Sigo en los túneles de Lutxana. Pura cabezonería, ya lo sé. Ocurre que no quisiera ser cómplice, ni siquiera en vigesimoquinta derivada, de la próxima violación. Porque ustedes y yo sabemos que ocurrirá, ¿verdad? Tal vez no exactamente en estos pasadizos ahora tristemente célebres, aunque tampoco sería tan extraño a la vista de la chapucera presunta clausura a base de unas cintas de plástico que cualquiera que quisiera franquearía sin mayor dificultad. Podría ser, por desgracia, en otro hito del rodeo que los y las viandantes tendrán que hacer tras el cacareado cierre; a mi el paso bajo la autopista, por ejemplo, no me inspira la menor confianza. Y si no es ahí, a trescientos metros, a quinientos, o a dos, treinta o cien kilómetros.
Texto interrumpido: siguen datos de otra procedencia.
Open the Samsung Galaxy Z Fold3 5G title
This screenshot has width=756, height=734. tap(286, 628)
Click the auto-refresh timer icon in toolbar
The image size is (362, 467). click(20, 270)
En realidad, cuando digo que sigo en esos túneles, no lo hago como referencia espacial concreta sino como símbolo de tantísimos lugares donde hay altas probabilidades de sufrir una agresión sexual. Deben de ser centenares en nuestro entorno, e incluso me consta que se han cartografiado por municipios, por comarcas, por territorios y hasta por comunidades, pues tengo el recuerdo difuso de su presentación en bienintencionadas comparecencias ante los medios. Otra cosa es que las interesadas, las probables víctimas, hayan llegado a saber de la existencia de esos mapas o estén a su alcance. Yo llevo tres días dando vueltas en Google y apenas encuentro apuntes fragmentados y dispersos.
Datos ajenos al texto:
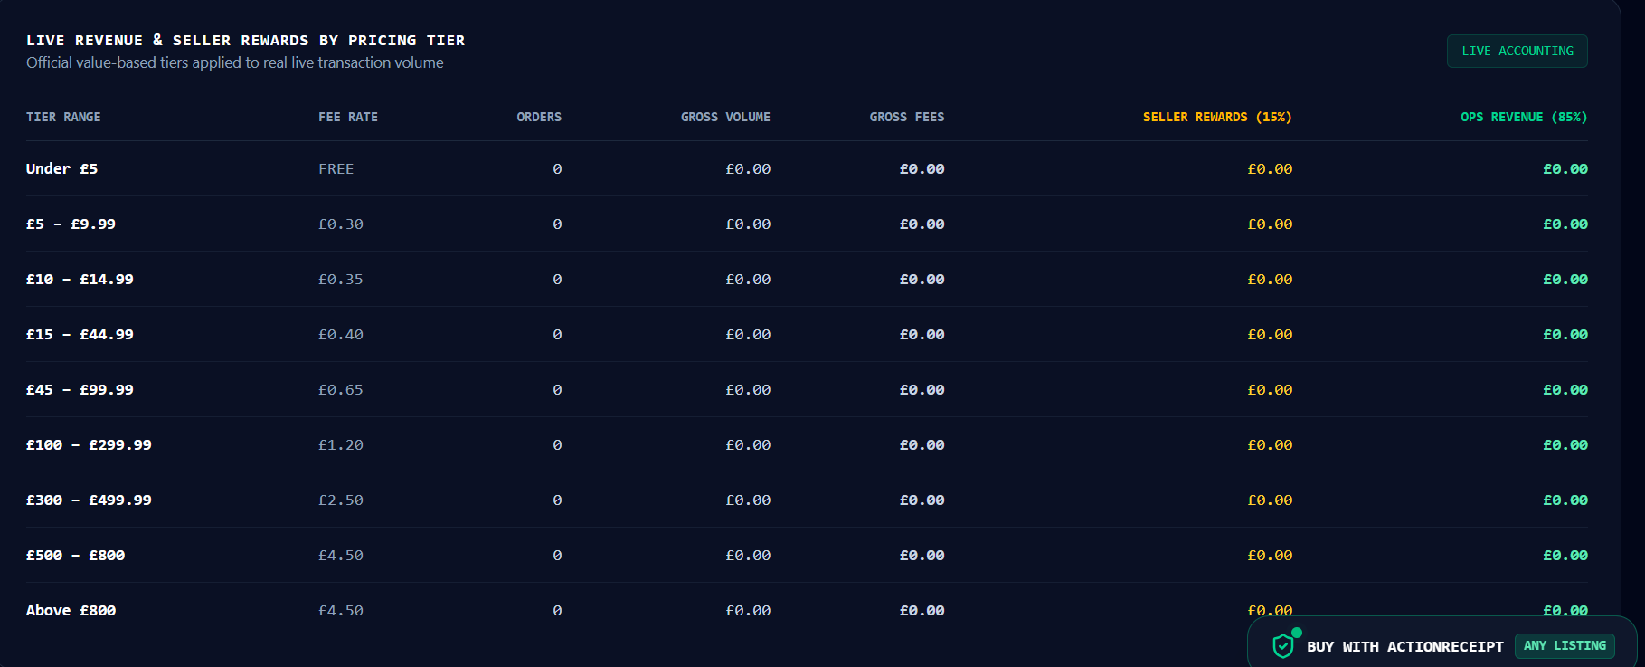Click the shield checkmark ActionReceipt icon
The width and height of the screenshot is (1645, 667).
(1282, 646)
Más allá de esa reveladora ineficacia comunicativa, ya decía ayer que es una falacia pretender acabar con las violaciones señalando en un plano los lugares en que se producen o, como ha sido el caso de Barakaldo, vedando el tránsito por ellos. Defiendo, claro, una arquitectura urbana que no se lo ponga fácil a quienes están dispuestos a cometer un delito. Pero aparte de que eso es cuestión de años y de que que se siguen construyendo ratoneras, insisto en que por sí solo no basta.